You would think that wouldn’t be a crime. You would think actually hitting a guy in the face and giving him a black eye, or stealing, or damaging someone’s property would be a worse action. But guess what? At the most basic level, those are misdemeanors. Turns out going Joe Pesci with your mouth gets you charged with a Felony, a thing called Terroristic Threats.  That’s right. You might as well have kept your mouth shut and socked the dude in eye, because that’s only a misdemeanor, presuming you don’t have prior assaults and you don’t break any bones.  Now you’re a terrorist.  Ok, so punching a guy is not my legal advice. You want free advice? Here it is:

Anyone who “unlawfully and feloniously directly or indirectly threatens to commit any crime of violence
with the purpose to terrorize another or in a reckless disregard of the risk of causing such terror” commits a terroristic threats. The critical distinction on which criminal activity turns in Terroristic Threats in Minnesota is the scienter requirement, or “mens rea.” That was for the other lawyers out there or the Catholic School kids that actually had to take Latin. That means your mindset. It doesn’t say “intentionally”, but in common language, it means you have to actually mean what you say in order to really be guilty of terroristic threats. You have to seriously and immediately mean that you’re going to hurt someone or their property, or you should have known that someone was going to be genuinely fearful you would cash the check your mouth is writing. In other words, it can’t be just posturing. “The test of whether words or phrases are harmless or threatening is the context in which they are used.” United States v. Prochaska, 222 F.2d 1 (7 Cir. 1955); United States v. Pennell, 144 F.Supp. 317 (N.D.Cal.1956). “ Thus the question of whether a given statement is a threat turns on whether the ‘communication ‘in its context’ would ‘have a reasonable tendency to create apprehension that its originator will act according to its tenor.‘‘ United States v. Bozeman, 495 F.2d 508, 510 (5 Cir. 1974). So in other words, just passing, angry, momentary spouts of rage don’t fit the bill.
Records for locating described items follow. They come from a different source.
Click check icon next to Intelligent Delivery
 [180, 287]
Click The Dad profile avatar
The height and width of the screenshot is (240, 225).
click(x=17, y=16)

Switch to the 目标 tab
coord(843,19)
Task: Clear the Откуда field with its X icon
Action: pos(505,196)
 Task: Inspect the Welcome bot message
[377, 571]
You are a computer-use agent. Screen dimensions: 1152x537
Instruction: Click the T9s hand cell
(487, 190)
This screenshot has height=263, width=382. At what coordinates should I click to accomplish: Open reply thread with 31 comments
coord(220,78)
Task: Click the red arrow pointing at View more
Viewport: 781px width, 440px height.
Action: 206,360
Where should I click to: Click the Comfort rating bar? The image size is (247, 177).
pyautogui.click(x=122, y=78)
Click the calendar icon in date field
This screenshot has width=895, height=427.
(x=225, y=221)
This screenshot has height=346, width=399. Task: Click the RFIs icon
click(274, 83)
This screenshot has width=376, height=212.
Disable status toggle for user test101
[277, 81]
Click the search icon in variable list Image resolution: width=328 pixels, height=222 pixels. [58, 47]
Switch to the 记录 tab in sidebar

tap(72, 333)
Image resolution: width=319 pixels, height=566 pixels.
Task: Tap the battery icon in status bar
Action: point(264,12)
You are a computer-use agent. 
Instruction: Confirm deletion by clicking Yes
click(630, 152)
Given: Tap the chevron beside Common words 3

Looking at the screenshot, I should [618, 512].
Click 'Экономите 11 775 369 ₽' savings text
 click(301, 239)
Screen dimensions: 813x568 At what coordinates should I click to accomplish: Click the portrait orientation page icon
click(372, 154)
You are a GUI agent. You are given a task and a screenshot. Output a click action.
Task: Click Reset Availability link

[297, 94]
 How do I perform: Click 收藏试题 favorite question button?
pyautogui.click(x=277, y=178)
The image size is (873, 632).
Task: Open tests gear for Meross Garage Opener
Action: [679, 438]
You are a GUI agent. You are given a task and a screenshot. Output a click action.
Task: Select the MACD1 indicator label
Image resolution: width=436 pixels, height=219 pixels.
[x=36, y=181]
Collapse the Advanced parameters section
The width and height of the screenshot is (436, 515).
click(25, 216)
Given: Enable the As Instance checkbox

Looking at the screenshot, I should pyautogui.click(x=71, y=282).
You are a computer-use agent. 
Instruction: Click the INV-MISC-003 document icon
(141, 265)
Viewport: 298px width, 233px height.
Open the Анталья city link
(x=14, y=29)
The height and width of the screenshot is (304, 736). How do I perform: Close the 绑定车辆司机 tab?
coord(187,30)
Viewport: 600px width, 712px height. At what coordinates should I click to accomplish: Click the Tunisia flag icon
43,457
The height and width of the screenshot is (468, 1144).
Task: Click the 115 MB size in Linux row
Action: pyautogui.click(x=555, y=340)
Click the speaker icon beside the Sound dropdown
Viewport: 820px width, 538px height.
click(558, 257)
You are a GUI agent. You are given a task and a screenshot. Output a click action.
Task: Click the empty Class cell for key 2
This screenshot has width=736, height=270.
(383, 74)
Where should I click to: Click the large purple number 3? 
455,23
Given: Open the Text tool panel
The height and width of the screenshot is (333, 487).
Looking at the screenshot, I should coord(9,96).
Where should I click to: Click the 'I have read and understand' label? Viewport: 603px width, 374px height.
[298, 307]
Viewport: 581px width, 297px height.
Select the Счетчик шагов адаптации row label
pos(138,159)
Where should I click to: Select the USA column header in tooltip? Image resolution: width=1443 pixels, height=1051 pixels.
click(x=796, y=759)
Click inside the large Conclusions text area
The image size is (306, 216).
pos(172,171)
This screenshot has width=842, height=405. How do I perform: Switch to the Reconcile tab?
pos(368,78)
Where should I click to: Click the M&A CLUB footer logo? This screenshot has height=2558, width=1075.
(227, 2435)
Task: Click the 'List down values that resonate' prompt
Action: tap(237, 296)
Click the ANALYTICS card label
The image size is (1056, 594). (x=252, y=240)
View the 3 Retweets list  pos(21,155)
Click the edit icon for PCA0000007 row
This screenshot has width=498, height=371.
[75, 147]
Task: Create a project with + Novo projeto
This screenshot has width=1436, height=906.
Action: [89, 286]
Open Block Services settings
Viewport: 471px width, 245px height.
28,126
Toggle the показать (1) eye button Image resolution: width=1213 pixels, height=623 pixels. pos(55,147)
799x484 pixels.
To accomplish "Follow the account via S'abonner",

What’s weird is that the terroristic threats statute doesn’t include the word “intentionally”, but misdemeanor assault does. If you intentionally place someone in fear of bodily harm, you commit a misdemeanor assault. You can already see where the same incident or words can subsist for both charges, one of which is a felony, the other is a misdemeanor. What I’m saying is this: Terroristic threats is one of the most overcharged pieces of garbage in the criminal code, and the standard plea offer when the state knows they don’t have what it takes to prove it is to plead to misdemeanor assault. You don’t need to hire a lawyer to get that plea offer. You hire a lawyer to fight your case, and make the alleged “victim” say they were actually scared you were going to hurt them, which is a lot harder to convince a jury of than some people think, and that’s how a case is won. Bottom line: Call a lawyer if you’re charged with terroristic threats. It not only gives you the best shot at killing your case, but it serves to buck the system and protect all the people that come after you who have to face this crap felony charge.